The processing unit is adapted to replace the portion of the image
of the shutter glasses in the stereoscopic image with a
corresponding portion of the user's face to generate a modified
stereoscopic image. The modified stereoscopic image, when output on
a display and viewed by another through a pair of shutter glasses,
will not include the awkward and/or distracting appearance of the
shutter glasses that the user is wearing.

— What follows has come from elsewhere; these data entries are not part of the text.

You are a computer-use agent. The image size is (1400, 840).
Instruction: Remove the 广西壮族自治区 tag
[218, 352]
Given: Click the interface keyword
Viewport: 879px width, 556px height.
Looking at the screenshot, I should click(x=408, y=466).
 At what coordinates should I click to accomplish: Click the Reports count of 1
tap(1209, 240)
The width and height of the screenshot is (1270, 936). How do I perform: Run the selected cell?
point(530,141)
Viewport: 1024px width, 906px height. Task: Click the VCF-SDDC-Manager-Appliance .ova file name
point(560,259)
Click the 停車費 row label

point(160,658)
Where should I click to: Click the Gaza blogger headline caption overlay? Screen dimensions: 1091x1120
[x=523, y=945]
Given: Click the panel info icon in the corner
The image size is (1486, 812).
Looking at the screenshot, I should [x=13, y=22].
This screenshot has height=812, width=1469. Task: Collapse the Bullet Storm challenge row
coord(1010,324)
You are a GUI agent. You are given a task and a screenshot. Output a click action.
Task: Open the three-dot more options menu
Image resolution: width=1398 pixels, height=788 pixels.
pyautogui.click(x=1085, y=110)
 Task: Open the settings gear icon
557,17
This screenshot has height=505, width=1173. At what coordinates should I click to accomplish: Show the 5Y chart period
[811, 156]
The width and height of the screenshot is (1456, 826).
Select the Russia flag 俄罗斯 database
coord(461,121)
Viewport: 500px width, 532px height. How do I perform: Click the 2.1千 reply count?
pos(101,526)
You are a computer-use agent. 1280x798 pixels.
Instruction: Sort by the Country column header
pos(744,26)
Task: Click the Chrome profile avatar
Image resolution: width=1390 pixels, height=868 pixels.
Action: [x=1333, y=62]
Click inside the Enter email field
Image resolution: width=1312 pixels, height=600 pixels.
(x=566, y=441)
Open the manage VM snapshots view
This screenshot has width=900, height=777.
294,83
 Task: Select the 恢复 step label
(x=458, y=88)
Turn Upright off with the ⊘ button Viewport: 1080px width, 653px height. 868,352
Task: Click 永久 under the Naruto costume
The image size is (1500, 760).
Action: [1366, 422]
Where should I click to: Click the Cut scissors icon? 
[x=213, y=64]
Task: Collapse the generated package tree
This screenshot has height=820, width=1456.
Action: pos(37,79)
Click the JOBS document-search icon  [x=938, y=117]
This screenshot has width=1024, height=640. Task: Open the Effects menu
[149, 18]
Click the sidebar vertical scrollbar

BRIEF DESCRIPTION OF THE DRAWINGS
[0007] Embodiments of the present technology are illustrated by way
of example and not by way of limitation, in the figures of the
accompanying drawings and in which like reference numerals refer to
similar elements and in which:
[0008] FIG. 1 illustrates a non-auto stereoscopic display system,
according to the conventional art.
[0009] FIG. 2 shows a non-auto stereoscopic teleconferencing
system, in accordance with one embodiment of the present
technology.
[0010] FIG. 3 illustrates a non-auto stereoscopic teleconferencing
system, in accordance with one embodiment of the present
technology.
[0011] FIG. 4 shows a non-auto stereoscopic teleconferencing
method, in accordance with one embodiment of the present
technology.
DETAILED DESCRIPTION OF THE INVENTION
[0012] Reference will now be made in detail to the embodiments of
the present technology, examples of which are illustrated in the
accompanying drawings. While the present technology will be
described in conjunction with these embodiments, it will be
understood that they are not intended to limit the invention to
these embodiments. On the contrary, the invention is intended to
cover alternatives, modifications and equivalents, which may be
included within the scope of the invention as defined by the
appended claims. Furthermore, in the following detailed description
of the present technology, numerous specific details are set forth
in order to provide a thorough understanding of the present
technology. However, it is understood that the present technology
may be practiced without these specific details. In other
instances, well-known methods, procedures, components, and circuits
have not been described in detail as not to unnecessarily obscure
aspects of the present technology.
[0013] Some embodiments of the present technology which follow are
presented in terms of routines, modules, logic blocks, and other
symbolic representations of operations on data within one or more
electronic devices. The descriptions and representations are the
means used by those skilled in the art to most effectively convey
the substance of their work to others skilled in the art. A
routine, module, logic block and/or the like, is herein, and
generally, conceived to be a self-consistent sequence of processes
or instructions leading to a desired result. The processes are
those including physical manipulations of physical quantities.
Usually, though not necessarily, these physical manipulations take
the form of electric or magnetic signals capable of being stored,
transferred, compared and otherwise manipulated in an electronic
device. For reasons of convenience, and with reference to common
usage, these signals are referred to as data, bits, values,
elements, symbols, characters, terms, numbers, strings, and/or the
like with reference to embodiments of the present technology.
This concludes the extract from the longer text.